Bringing trust and clarity to one of Etsy's most trafficked surfaces, one experiment at a time.


I was the sole designer on this squad, one of four squads in Etsy's Buyer Trust initiative, all nested under a new Growth org. The squad included a PM, an engineering manager, and about nine engineers. I owned all design decisions for the iOS Listing screen, from strategy through execution.
The path to this role took some turns. I started 2025 spread across two squads after a reorg, covering gaps as the org found its footing. By mid-year, I'd consolidated onto one team full-time, and we'd claimed the listing screen as our focus. Not because it was assigned to us, but because it was a critical surface that needed attention.
The listing screen is Etsy's most trafficked surface. It gets almost 3x as many daily visits as search, and it's a big part of where buyers decide to make a purchase or not. But according to our research and data, only 21% of buyers scrolled past the first viewport, they spent an average of 5.5 seconds deciding to bounce or keep reading, and the page was consistently described as "dense" and "overwhelming."
The core problem wasn't just clutter. It was trust.
Buyers couldn't quickly assess whether an item was right for them, whether the seller was legitimate, or whether Etsy itself was a safe place to shop.
With the framework in place, we started building.
The mandate from the Growth org was simply to drive conversion, and to experiment at a high velocity. But optimizing without a framework can lead to spinning your wheels, so I pushed for us to develop a point of view to anchor all of our ideas and work to.
Since teams were still figuring out ownership, and the listing screen had been experimented on by many groups over the years without a cohesive point of view, I ran a design sprint with the squad early on to map the page, identify pain points, and generate a backlog of ideas. A few months later, with a new design director we ran another larger sprint that pulled in designers from other squads and teams.
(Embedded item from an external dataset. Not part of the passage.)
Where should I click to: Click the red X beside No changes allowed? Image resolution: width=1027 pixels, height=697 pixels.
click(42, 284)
Both gave us direction and a library of experiments to pull from throughout the year.

Trust in Etsy: Reducing cognitive overload, making the listing scannable, so buyers feel confident shopping on the platform.
Trust in Items: Surfacing quality signals like reviews and social proof, so buyers can evaluate whether a product meets their needs.
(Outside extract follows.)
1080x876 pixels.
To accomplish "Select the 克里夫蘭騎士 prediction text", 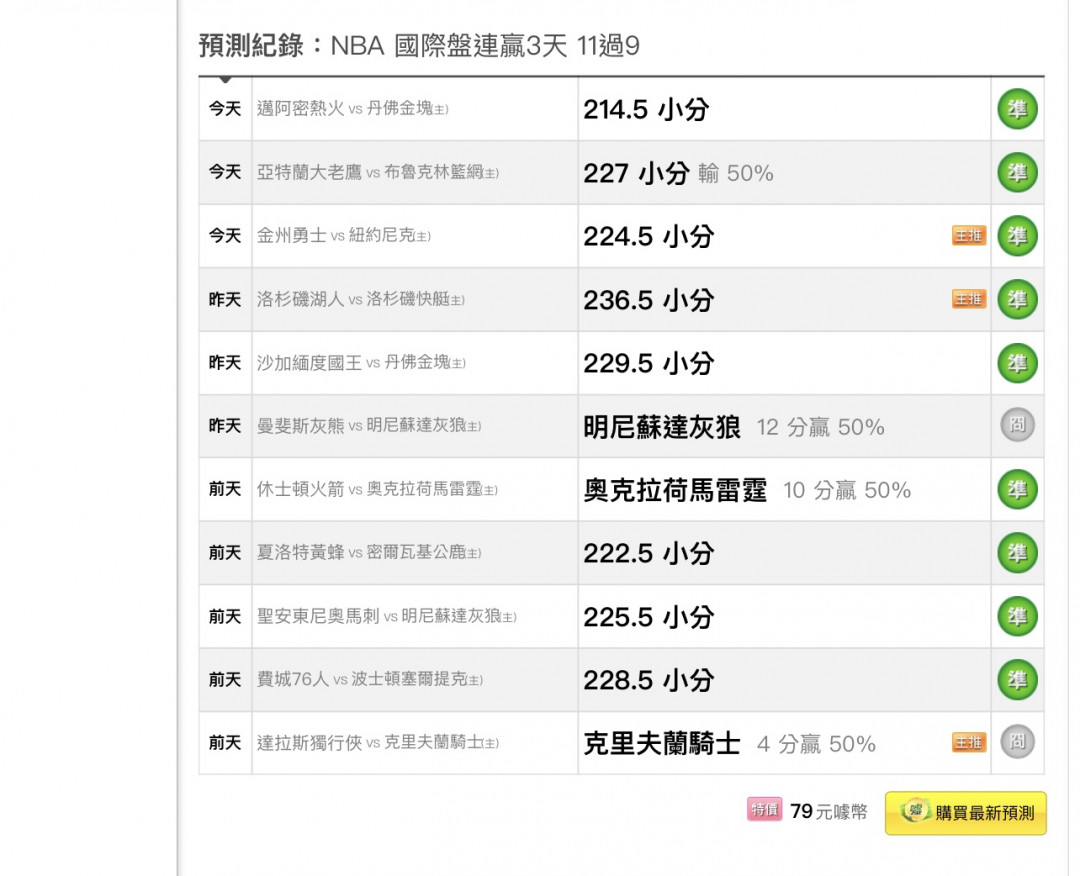I will (x=662, y=744).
Trust in Sellers: Showcasing seller credibility and enabling conversation, so buyers feel confident purchasing from an individual maker.
Throughout the year, we made updates to nearly every part of the page. These ranged from significant refreshes and new modules to subtle adjustments in typography, spacing, and UI elements. While some changes were small on their own, collectively they contributed to a more modern and cohesive user experience. Among the many experiments we ran, a few stood out as representative of the improvements we made.
The first viewport is where most evaluation happens. We streamlined it by consolidating signals, updating type hierarchy, improving key details placement, and reducing banner noise.
Buyers often left the listing to visit the shop home page, looking for signals that the seller was trustworthy. We launched a new "Meet Your Seller" module, surfacing that info about tenure on Etsy, response time and social proof into a consolidated module.

Reviews are one of the strongest trust signals, but they can be hard to scan. We added AI-generated category tags (appearance, quality, seller service) that let buyers quickly filter to relevant feedback. We also updated the UI, typography, and information display and hierarchy to align with the newer cleaner brand styles, and make it easier for buyers to skim the page and discern key information.
Over the course of 2025, we ramped a series of experiments to all iOS users. Some moved business metrics directly. Others improved trust behaviors or cleaned up the experience without harming economics. Together, they added up to a more coherent, scannable listing screen.
In November 2025, the org restructured. Our team moved from Growth into a new Buyer-facing product org, keeping the same track of work but with expanded scope and more latitude for long-term improvements. The listing screen work continues into 2026 and several patterns I designed for iOS informed cross-platform experiments on Android and web.
I think of this project as evidence that operating with vision and operating with craft aren't mutually exclusive. With the framework of increasing buyer trust, we stepped back to look at the listing screen not as a collection of independent modules to optimize, but as an experience that needed to earn buyer confidence and stay coherent. That kind of thinking shaped what we chose to work on and how we evaluated whether it was adding up to something meaningful.
And the importance we placed on executing well made the work durable enough to influence other teams and earn the team expanded scope.
I also reminded of the value of working within constraints. There's no perfect situation and the org was new, the strategy shifted, and teams were sorting out ownership. But instead of waiting for clarity, we found a space that needed attention and made steady progress.